I got a taxi on the Avenue Charles de Gaulle and headed home. Halfway there, I started to shake. By the time we pulled up at my building on the Rue Delacôte I could hardly totter inside. Fitting my key in the lock was a project, and when I finally got the door open I sat down on the floor right inside, and Twinkie came and nudged curiously at my fingers.
The Speculatori
The phone rang a couple of times that afternoon, journalists calling with follow-up questions, but my French was deserting me fast. Also, although I was sure I hadn’t heard the last of the police, I had had enough of them for one day. After a final check with the Herald Tribune, I took the receiver off the hook and got in bed. Sunlight flooded in from the balcony, where Twinkie was crouched next to the geraniums, her tail twitching as she studied the scene below. I
clasped my hands on my chest and watched the dust motes spinning in the rays of light.
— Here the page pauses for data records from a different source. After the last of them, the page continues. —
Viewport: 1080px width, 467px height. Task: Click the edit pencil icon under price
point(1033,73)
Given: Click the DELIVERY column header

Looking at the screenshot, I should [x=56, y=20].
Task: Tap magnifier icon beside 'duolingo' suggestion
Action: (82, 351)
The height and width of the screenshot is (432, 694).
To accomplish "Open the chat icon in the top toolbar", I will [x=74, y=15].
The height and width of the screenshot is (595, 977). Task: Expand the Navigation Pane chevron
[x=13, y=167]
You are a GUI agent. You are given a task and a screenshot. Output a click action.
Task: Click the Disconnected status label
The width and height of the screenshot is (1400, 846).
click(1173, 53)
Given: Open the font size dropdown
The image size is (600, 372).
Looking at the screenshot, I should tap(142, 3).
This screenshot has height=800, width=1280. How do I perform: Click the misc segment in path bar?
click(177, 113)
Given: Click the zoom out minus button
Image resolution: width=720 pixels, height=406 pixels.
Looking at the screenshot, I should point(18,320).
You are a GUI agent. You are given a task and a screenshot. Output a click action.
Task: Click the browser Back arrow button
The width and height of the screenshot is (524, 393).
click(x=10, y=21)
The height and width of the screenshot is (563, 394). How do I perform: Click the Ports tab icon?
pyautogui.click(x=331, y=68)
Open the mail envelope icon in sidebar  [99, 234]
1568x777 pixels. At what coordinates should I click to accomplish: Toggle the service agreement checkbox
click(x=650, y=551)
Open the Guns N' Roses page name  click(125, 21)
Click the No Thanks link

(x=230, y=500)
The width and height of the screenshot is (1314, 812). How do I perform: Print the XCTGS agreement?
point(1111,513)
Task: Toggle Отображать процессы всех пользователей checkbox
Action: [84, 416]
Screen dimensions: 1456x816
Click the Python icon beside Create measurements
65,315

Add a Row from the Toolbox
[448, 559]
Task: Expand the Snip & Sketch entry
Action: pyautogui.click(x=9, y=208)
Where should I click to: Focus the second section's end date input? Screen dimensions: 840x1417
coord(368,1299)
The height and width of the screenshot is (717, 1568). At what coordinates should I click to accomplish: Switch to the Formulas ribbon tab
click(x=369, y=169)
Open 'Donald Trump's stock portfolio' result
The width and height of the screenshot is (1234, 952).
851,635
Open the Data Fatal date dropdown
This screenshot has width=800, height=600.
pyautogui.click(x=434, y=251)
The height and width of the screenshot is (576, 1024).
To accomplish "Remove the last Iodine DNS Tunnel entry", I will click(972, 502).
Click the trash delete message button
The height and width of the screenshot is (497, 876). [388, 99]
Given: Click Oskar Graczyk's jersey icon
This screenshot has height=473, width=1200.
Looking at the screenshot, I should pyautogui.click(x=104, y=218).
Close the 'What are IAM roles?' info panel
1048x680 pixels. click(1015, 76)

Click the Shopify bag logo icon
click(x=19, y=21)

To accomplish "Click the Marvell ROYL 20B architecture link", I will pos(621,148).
Pride goeth before destruction, and a haughty spirit before a fall, the voice of one of my early Sunday school teachers whispered to me. Yes, I had been proud. Too proud to apologize to Cecilia Driscoll. Too proud to stay in my proper place and sphere, which was the Florida panhandle. Haughtily, I had flown off to an alien environment, and look what had happened. I began to sniffle, and I regret to say my tears were not for the death of my fellow human being Pierre Legrand, but for my own poor self. The mood of misery and self-recrimination continued until I was so worn out I fell asleep.
A knocking sound awakened me some time later. It was dusk. A chilly wind blew in through the half-open balcony door. The knock sounded again, louder. Quivering, I sat up, pulling the covers around me. Figures wearing ski masks and carrying guns tumbled through my mind in the couple of seconds before I heard Kitty calling, “Georgia Lee? Are you there?”
I jumped out of bed and ran to the door, ready to weep with relief. She looked so beautiful and familiar, with her blazing hair and her odd clothes (today it was caramel-colored leather, with buckles at unexpected places. She got her outfits practically free, I had learned, from a friend in the fashion business). Tears did fill my eyes when I saw that she had a baguette in one hand and a plastic bag from the charcuterie across the street in the other. The scent of freshly roasted chicken came through the door with her. “I tried and tried to call,” she said. “Is your phone off the hook?”
“I was being hounded by the press.”
As I went to replace the receiver, she said, “How do you feel? O.K.?”
“Oh— I guess.”
Kitty was glamorous, knowledgeable, younger than I was, and fluent in French. She was also warm, helpful, and kind. All this put a heavy burden on our friendship. Although I knew she had suffered, having married a Frenchman who turned out to be a dissolute ne’er-do-well, she didn’t seem to suffer in the same tacky ways I did. Her Frenchman had been a member of the minor nobility. She had done her suffering in places like Cannes and Gstaad. And now, having freed herself from Monsieur de Villiers-Marigny, she was pluckily making her way as a free-lance journalist, using her high-class connections to get fancy assignments. If she hadn’t been so thoroughly likable, I’d have detested her. As it was, I stood a little in awe of her, and sometimes found it hard to talk to her about how I really felt.